En fuentes documentadas y consultadas en las bibliotecas, hemerotecas y archivos históricos generales de la Nación, del Estado y los Municipios, además de diversos autores e investigadores, cuyos estudios versaron sobre en la Revolución Mexicana, se narran y ofrecen pormenores del encuentro de esas batallas entre integrantes de dichas milicias.
Esas batallas dejaron una y mil imágenes de los polvos que arrastró y dejaron los vientos del territorio central guanajuatenses, tanto celayense, como leonés, por las caballadas de ambos bandos, así de los cañonazos que se dispararon para evitar el avance entre ambos enemigos.

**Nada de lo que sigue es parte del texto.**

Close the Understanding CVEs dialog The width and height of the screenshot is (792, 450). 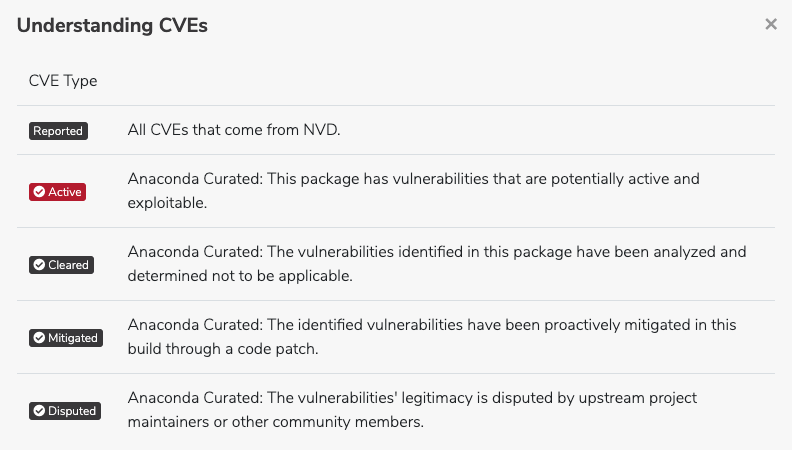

Empero, de las batallas revolucionarias en la entidad guanajuatense poco o casi nada son difundidas, solamente se les menciona como mera referencia, sin ahondar en pequeños detalles.
Al hacer un breve resumen de las Batallas del Bajío entre las fueras villistas y constitucionalistas, éstas se efectuaron en tierras guanajuatenses, celayenses y leonesas, desde abril y hasta junio de 1915.
En 2019 se cumple poco más de un siglo de los más importantes acontecimientos revolucionarios en el Estado de Guanajuato: las batallas de Celaya y León.
Las fuentes consultadas, afirman en sus textos que “..no está muy lejos todavía el barullo por las celebraciones del Centenario de la Revolución, que en nuestra entidad tuvieron una especial repercusión por los lugares y los personajes”.
Citan que “esa cercanía no se tuvo hace cinco años con el centenario de la Revolución Mexicana, detonada por Madero desde el norte y cuyos primeros compases se vivieron con mayor intensidad en otros puntos del país”.
En referencia a las batallas de Celaya y La Trinidad (en León), acontecidas entre abril y junio de 1915, que significaron el principio del fin para la División del Norte, la otrora poderosa milicia de Francisco Villa, que tras el asedio de las fuerzas federales comandadas por Álvaro Obregón, fue progresivamente disminuida y desarticulada, hasta convertirse en poco más que una guerrilla.
Sobre lo anterior, fuentes consultadas resumieron: “fue detalle que añade celebridad y aire legendario a la segunda de aquellas confrontaciones fue que en territorio leonés, en la antigua hacienda de Santa Ana del Conde para ser exactos, donde el General Alvaro Obregón perdió su brazo”.